Die Lagerstätte stellt ein komplexes geologisches Gebilde dar
Daniela Knauer in Nebenwerte Daily zum Thema Aktien & Aktienhandel
vom 18. Juli 2008, 17:00 Uhr
ENL5454
Liebe Leserin, lieber Leser,
nachdem es uns in der letzten Ausgabe um Schwierigkeiten für die Ressourcenschätzung durch die Mineralisierung ging, fokussieren wir als nächstes auf ein etwas größeres Bild. Wir sehen uns die geologische Struktur des Vorkommens an. So eine Lagerstätte ist meist nicht ein genau abgegrenzter trichterförmiger oder senkrechter Bereich, wie es später beim Abbau oft erscheint.

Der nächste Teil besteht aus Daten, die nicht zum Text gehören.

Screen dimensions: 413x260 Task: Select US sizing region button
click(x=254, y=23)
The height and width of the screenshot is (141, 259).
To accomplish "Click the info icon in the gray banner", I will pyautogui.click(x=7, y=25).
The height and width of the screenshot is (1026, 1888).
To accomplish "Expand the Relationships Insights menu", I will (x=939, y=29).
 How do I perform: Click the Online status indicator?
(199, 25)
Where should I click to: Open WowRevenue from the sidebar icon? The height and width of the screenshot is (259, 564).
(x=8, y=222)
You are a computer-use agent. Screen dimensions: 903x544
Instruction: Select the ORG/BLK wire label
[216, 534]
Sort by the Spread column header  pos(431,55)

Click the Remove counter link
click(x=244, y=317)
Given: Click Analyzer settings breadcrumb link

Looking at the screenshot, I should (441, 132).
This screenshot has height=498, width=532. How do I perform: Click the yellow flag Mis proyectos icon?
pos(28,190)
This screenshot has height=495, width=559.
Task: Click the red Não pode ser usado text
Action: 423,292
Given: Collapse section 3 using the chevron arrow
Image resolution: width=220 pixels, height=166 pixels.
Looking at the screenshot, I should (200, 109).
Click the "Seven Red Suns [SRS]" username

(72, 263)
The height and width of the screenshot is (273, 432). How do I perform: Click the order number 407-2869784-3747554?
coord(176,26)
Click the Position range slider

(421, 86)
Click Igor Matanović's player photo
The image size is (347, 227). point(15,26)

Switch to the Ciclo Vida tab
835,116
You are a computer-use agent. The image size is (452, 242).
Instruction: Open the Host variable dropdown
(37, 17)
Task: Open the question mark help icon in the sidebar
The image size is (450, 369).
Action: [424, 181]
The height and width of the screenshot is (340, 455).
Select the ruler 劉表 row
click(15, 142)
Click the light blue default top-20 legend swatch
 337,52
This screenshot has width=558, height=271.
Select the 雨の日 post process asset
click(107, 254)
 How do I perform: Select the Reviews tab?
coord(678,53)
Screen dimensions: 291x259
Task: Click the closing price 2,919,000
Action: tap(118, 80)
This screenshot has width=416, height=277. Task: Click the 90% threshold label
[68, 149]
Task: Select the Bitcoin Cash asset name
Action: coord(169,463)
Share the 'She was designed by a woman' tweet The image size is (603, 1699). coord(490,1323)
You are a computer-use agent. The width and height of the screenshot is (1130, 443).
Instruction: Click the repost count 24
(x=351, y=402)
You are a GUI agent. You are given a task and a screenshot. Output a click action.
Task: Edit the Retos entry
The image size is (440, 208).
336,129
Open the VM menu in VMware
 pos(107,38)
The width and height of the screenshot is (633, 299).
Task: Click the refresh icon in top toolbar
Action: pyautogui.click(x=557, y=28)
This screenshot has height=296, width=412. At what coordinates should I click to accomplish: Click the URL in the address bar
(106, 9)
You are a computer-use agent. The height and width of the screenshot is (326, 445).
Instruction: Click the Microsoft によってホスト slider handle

Sondern es kommen in den geologischen Schichten Faltungen, Brüche, Verschiebungen u.ä. vor. Diese werden häufig noch nicht bei ersten oberflächlichen und weiter voneinander entfernt liegenden Bohrungen entdeckt.
Mit jeder neuen Ressourcenschätzung kann sich das Bild der Lagerstätte verändern
Bei einer ersten Schätzung geht man möglicherweise von einer durchgehenden Mineralisierung aus, die sich später nicht bestätigen lässt. So kann es sein, dass dann ein Teil der dazwischen liegenden Ressource wieder verschwindet, wenn die Informationen genauer werden. Ebenso kann aber natürlich auch der positive Fall eintreten, dass die Ressource ursprünglich unterschätzt wurde. Dann kristallisiert sich im Lauf der nächsten Ressourcenschätzungen heraus, dass es sich um einen viel größeren Komplex handelt.